Jacqui Day

Personal information
- Full name: Jacqui Bonita Day
- Born: 6 May 1992 (age 34) Mountain Creek, Queensland

Sport
- Sport: Field hockey
- Position: Midfielder

Senior career
- Years: Team / Caps / Goals
- 2013–2015: QLD Scorchers / 18 / 0
- 2016–2017: WA Diamonds / 13 / 0

National team
- Years: Team / Caps / Goals
- 2016–: Australia / 24 / (0)

Medal record
| Women's field hockey |
| Representing Australia |

= Jacqui Day =

Australian field hockey player

Jacqui Bonita Day (born 6 May 1992) is a field hockey player from Australia.

==Personal life==
Jacqui Day was born in Mountain Creek, Queensland, and grew up in the Sunshine Coast.

==Career==
===State level===
====Juniors====
Throughout her junior career Jacqui Day represented her home state, Queensland, in national tournaments. In 2013, she culminated her junior career at the Under–21 Australian Championships in Darwin, and was adjudged Player of the Tournament.

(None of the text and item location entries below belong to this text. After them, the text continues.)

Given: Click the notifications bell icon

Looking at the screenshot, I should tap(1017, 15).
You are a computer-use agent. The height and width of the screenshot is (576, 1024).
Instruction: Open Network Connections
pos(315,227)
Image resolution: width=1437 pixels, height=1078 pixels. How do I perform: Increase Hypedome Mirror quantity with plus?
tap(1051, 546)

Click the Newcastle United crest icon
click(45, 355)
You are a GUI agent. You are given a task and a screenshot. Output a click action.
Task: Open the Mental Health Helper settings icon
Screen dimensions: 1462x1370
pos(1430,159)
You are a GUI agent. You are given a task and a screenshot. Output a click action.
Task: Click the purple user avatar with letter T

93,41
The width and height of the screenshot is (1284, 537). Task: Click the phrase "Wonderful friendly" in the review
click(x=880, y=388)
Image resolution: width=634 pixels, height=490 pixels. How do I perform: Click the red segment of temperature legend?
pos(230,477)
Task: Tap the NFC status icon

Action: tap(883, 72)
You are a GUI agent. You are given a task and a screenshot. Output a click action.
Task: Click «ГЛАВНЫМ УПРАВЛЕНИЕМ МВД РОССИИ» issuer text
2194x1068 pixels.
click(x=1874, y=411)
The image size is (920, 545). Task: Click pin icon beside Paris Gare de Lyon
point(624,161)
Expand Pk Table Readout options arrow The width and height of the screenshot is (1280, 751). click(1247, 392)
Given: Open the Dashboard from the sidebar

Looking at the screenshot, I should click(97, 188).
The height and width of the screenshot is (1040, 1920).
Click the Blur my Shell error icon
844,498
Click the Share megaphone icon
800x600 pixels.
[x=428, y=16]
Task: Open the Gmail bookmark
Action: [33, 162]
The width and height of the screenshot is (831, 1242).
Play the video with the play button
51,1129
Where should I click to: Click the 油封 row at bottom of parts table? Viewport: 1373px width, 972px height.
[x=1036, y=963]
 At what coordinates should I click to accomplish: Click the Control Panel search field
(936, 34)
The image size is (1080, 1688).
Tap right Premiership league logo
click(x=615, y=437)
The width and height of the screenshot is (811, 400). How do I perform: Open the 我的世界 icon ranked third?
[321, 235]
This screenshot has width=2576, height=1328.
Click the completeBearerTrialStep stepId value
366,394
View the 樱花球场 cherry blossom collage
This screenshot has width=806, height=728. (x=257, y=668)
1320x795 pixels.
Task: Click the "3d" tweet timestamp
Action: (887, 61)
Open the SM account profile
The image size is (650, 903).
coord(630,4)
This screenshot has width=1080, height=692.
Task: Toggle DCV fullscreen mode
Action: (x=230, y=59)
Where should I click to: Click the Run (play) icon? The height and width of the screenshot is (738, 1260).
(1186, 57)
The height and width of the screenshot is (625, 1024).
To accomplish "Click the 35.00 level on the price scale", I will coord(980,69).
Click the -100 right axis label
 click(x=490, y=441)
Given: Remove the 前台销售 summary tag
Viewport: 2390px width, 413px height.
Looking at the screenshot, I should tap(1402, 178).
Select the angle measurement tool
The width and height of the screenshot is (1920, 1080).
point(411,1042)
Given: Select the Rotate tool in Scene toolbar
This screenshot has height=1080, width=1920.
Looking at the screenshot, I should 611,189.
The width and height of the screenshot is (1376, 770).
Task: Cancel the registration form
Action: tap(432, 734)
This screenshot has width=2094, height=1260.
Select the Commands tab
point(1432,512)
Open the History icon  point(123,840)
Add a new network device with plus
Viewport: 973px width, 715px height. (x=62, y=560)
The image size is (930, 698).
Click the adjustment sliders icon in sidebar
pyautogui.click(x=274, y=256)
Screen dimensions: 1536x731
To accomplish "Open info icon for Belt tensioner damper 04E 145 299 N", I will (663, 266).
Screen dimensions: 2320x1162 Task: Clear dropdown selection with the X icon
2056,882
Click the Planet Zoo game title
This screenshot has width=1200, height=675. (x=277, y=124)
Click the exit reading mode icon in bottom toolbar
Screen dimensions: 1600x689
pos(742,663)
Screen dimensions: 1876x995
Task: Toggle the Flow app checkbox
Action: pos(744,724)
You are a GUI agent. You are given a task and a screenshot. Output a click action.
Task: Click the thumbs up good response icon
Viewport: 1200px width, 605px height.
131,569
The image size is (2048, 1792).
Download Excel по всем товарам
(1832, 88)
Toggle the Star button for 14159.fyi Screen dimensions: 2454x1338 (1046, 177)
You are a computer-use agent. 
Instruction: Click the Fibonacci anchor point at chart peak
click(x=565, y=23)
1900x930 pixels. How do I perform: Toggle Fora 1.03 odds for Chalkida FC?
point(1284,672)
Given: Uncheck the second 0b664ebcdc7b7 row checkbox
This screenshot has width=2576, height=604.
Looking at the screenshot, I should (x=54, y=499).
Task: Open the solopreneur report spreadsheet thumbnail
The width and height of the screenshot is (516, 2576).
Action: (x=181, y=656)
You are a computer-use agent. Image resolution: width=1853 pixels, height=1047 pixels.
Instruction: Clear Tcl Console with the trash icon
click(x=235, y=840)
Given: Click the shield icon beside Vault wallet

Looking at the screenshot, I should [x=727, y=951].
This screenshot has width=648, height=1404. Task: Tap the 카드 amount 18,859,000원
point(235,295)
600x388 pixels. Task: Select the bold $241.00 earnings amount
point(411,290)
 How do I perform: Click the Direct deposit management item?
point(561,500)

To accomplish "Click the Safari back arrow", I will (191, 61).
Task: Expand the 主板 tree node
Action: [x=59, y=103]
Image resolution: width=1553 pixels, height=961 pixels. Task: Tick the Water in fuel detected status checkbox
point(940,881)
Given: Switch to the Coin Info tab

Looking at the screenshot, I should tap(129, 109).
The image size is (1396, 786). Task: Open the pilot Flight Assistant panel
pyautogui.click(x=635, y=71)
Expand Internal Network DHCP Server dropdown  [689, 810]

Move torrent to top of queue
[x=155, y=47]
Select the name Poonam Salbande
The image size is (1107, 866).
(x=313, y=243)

Following her performance at the 2013 national championships, Day was named in a 25–player squad for the Junior World Cup, however did not make the final 18–player team.

====Australian Hockey League====
From 2013 until 2015, Jacqui Day played for the Queensland Scorchers in the Australian Hockey League.

In 2016, Day made the decision to represent the WA Diamonds, following a successful year in the Hockey WA Premier League Competition.

===National team===
Jacqui Day made her senior international debut for the Hockeyroos in 2016, during a test match against China in Perth.

Following her 2016 debut, Day was named in the Australian squad for the 2017 calendar year. Her last performance for the team came in November 2017 in a test series against Japan in Adelaide.